The U.S. Food and Drug Administration issued three final guidances and one draft guidance Tuesday that the agency said would provide greater regulatory clarity for industry on the use of nanotechnology in FDA-regulated products.
One final guidance addresses the agency’s overall approach for all products that it regulates, while two additional final guidances cover foods and cosmetics. One new draft guidance addresses food for animals.
But two of the consumer groups that sued the FDA in 2012 over its lack of regulation of nanomaterials said that the new FDA guidances won’t protect consumers. The lawsuit asked that: (1) nanomaterials be tested for safety before they’re used in food and cosmetics, (2) products containing nanomaterials be labeled, and (3) products containing nanomaterial be recalled until the new technology is proven to be safe.
"These are mere guidances from FDA and do not offer the substantial regulation we are seeking to ensure nanomaterials are managed safely and transparently,” Kate Colwell, spokeswoman for Friends of the Earth, said.
“The FDA is still giving the responsibility for determining if nanomaterials are safe to companies that want to use them,” Lovera said.
The agency suggests that companies may want to consider registering nanomaterials with the FDA, but the process for doing so is the Generally Regarded as Safe designation. The GRAS determination is a dated and inadequate system that isn’t good enough to regulate traditional food additives, let along new technologies such as nanomaterials, she said.
In addition, the FDA isn’t requiring labeling for products that contain nanomaterials, so consumers won’t have the necessary information if they wish to avoid them, Lovera said.
“So overall, no real progress [has been made] in these new documents,” she said.
Nanotechnology is an emerging technology that allows scientists to create materials on a scale measured in nanometers – particles so small that they can’t be seen with a regular microscope.

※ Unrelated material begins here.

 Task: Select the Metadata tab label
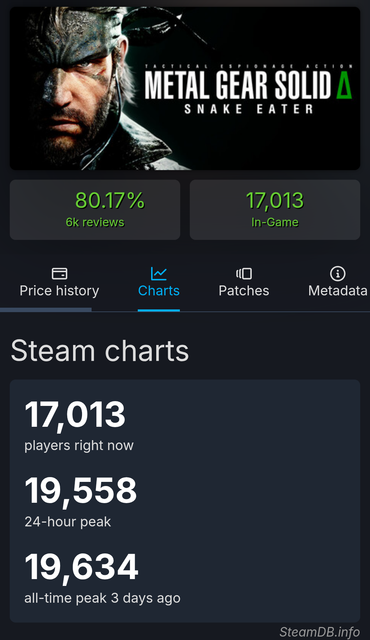337,291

“Our goal remains to ensure transparent and predictable regulatory pathways, grounded in the best available science, in support of the responsible development of nanotechnology products,” said FDA Commissioner Margaret A. Hamburg, M.D. “We are taking a prudent scientific approach to assess each product on its own merits and are not making broad, general assumptions about the safety of nanotechnology products.”
The three final guidance documents reflect the FDA’s current thinking on nanotechnology after considering public comments received on the drafts of the documents.
The FDA isn’t making a judgment that nanotechnology is safe or harmful, and the agency will continue to consider the specific characteristics of individual products, Hamburg said.
All four guidance documents encourage manufacturers to consult with the FDA before taking their products to market.
“Consultations with the FDA early in the product development process help to facilitate a mutual understanding about specific scientific and regulatory issues relevant to the nanotechnology product, and help address questions related to safety, effectiveness, public health impact, and/or regulatory status of the product,” Hamburg said.
The guidances are:
- Considering whether nanotechnology is being used. The guidance outlines considerations for all FDA-regulated products, identifying points to consider when determining whether a product involves the use of nanotechnology.
- Evaluating the safety of the use of nanomaterials in cosmetics. The guidance describes the FDA’s current thinking on the safety assessment of nanomaterials used in cosmetic products and encourages manufacturers to consult with the FDA on test methods and data needed to prove a product’s safety.
- Considering the effects of manufacturing changes on the safety and regulatory status of food ingredients, including color additives, and items that come in contact with food. The guidance alerts manufacturers to the impact of any significant manufacturing process change, including changes involving nanotechnology, on the safety and regulatory status of food substances. This guidance also addresses manufacturing process changes for a food substance already in the market.
- Evaluating the use of nanomaterials in animal food. This draft guidance addresses issues related to the use of nanotechnology in food for animals. The FDA is accepting public comments on this draft guidance until Sept. 10.
The FDA will continue its research on nanotechnology and has invested in a nanotechnology regulatory science program, Hamburg said.
She said additional guidance for industry will be developed as needed.